* [Provided data]:
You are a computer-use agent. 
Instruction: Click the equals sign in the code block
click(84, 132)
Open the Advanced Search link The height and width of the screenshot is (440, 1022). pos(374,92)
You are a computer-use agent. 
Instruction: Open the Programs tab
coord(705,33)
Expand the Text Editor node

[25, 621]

...

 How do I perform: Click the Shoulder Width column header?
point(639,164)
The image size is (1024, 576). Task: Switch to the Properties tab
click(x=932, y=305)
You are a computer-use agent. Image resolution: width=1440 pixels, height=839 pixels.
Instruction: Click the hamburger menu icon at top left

* [Problem description]: In the listing above, locate the line with "How do I perform: Click" and the line with "Instruction: Click the hamburger", then extract exactly those lines and every line between them, and nothing more.

* [Response]:
 How do I perform: Click the Shoulder Width column header?
point(639,164)
The image size is (1024, 576). Task: Switch to the Properties tab
click(x=932, y=305)
You are a computer-use agent. Image resolution: width=1440 pixels, height=839 pixels.
Instruction: Click the hamburger menu icon at top left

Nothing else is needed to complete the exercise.